By Mario Casayuran
Senator Sherwin T. Gatchalian on Monday said China should strengthen its professed friendly ties with the Philippines by addressing pressing issues, including cutting off the flow of illegal drugs from its shores to the Philippines.
‘’Ang China sinasabi nila gusto nila maging kaibigan natin. Illegal drugs almost 90 percent ng nahuhuli galing sa China,’’ Gatchalian said. (China said it wants to be a friend of the Philippines. Almost 90 percent of Illegal drugs seized in the Philippines from the China.)
‘’Sana tulungan tayo labanan ng illegal drugs, tulungan tayo dun kasi di matatapos ang problema natin tulungan tayo sa issue na yun,’’ he said. (We hope China would help us in our fight against illegal drugs. If not, the problem of illegal drugs would fester in the country.)
In a related development, Gatchalian also noted that China continues to be silent on the inflow of Chinese workers in the country.
Labor officials had expressed fears that these Chinese workers are getting jobs intended for Filipinos.

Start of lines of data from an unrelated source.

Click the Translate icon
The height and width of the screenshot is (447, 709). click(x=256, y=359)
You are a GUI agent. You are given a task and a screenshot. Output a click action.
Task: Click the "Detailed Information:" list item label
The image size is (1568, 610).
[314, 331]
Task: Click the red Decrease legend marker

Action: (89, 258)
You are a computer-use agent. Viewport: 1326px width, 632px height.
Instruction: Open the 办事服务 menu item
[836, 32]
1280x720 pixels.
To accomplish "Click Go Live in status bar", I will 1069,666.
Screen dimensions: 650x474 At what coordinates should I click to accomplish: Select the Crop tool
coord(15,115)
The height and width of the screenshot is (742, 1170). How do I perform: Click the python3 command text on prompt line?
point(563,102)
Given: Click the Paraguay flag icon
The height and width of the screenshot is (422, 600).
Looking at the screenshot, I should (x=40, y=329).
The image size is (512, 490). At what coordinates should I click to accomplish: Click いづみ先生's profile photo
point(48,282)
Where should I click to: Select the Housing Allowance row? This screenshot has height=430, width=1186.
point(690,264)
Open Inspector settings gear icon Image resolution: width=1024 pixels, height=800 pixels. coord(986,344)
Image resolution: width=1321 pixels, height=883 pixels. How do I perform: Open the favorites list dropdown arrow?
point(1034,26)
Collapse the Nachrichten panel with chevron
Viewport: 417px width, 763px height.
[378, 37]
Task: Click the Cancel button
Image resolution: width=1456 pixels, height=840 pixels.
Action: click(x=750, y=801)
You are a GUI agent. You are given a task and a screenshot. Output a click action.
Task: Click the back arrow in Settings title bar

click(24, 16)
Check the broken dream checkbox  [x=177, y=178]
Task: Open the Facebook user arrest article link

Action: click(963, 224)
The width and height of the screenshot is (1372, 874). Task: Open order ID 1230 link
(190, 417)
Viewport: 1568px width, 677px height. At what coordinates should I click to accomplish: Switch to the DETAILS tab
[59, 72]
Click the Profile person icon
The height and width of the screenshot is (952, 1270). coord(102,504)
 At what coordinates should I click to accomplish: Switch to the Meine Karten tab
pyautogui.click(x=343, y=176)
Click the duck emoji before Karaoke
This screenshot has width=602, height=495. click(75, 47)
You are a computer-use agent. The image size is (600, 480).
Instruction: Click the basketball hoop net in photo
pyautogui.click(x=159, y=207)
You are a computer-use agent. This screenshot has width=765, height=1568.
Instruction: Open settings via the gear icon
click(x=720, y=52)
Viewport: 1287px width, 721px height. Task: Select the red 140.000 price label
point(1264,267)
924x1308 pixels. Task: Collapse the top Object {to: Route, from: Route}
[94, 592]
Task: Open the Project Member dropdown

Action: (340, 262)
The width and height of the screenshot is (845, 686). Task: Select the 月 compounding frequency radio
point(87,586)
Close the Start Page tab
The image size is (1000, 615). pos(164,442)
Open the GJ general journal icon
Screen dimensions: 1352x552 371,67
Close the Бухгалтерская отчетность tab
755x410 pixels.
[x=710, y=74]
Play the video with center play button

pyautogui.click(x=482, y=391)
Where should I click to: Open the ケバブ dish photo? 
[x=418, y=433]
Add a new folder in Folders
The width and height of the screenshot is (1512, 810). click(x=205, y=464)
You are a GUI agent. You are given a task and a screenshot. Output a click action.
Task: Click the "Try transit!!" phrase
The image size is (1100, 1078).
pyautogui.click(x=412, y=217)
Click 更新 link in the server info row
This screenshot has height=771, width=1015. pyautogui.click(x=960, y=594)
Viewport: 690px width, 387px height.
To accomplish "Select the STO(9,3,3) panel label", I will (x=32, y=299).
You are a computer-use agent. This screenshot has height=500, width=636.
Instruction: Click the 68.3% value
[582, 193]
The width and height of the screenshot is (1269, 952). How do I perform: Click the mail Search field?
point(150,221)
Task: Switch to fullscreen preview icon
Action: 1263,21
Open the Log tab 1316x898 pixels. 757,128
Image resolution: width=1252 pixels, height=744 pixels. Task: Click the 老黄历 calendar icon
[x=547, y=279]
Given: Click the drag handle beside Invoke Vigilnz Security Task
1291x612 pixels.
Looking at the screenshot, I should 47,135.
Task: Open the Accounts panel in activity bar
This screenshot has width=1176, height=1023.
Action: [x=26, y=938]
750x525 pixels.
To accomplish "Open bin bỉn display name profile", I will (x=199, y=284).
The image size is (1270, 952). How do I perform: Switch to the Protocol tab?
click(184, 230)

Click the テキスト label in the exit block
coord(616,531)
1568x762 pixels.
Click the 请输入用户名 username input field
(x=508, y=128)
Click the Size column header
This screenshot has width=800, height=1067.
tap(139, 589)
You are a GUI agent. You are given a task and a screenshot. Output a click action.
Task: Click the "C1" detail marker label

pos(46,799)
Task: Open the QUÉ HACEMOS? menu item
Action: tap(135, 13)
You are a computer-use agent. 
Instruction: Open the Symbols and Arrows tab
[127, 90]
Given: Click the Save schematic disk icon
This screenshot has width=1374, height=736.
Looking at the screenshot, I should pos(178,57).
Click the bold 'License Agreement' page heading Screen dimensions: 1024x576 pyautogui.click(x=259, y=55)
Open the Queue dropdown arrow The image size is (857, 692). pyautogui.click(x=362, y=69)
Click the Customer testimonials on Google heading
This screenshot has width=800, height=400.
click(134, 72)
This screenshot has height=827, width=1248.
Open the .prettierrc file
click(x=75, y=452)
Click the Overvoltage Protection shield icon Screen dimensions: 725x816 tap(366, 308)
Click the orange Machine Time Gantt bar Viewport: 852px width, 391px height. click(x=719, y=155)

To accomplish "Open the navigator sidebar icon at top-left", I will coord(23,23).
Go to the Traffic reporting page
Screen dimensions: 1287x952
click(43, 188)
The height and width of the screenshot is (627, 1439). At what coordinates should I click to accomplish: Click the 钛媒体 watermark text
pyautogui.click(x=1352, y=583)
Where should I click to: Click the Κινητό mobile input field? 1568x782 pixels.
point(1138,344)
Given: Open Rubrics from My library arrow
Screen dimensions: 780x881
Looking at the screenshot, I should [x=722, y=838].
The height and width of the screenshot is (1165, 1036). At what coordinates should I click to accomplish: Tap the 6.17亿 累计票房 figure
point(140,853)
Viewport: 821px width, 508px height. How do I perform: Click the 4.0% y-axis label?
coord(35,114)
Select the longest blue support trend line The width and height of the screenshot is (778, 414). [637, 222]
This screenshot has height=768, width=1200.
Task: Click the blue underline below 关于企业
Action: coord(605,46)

During the Marcos years that saw the acceleration of foreign-funded infrastructure programs, only highly technical jobs that could not be done by Filipinos were set aside for foreigners.
Gatchalian noted that China is not lifting a finger on this issue.
The labor problem arose from the entry of tens of thousands of Chinese citizens who were employed in the Philippine
Offshore Gaming Operations (POGO) and triggered the increase in the rental and supply of condominiums.
‘’E-assert natin at tulungan din tayo dahil kung di tayo magtulungan di mawawala yan, magtulungan tayo para mahinto ang issue,’’ he said. (The Philippine government should assert its right on this labor issue. If there is no bilateral effort on this subject matter, the issue will not be resolved.)
Chinese laborers are also expected to come into the country as the Philippine government embarks on China-financed”Belt and Road’’ initiative in the country.
These billions of pesos worth of infrastructure program raised questions on the high interest rates imposed by China on the Philippines.
Gatchalian, chairman of the Senate economic affairs committee, said that China’s interest rate on its loans to the Philippines is comparable to the rate charged by the World Bank but is higher than the interest rate charged by Japan.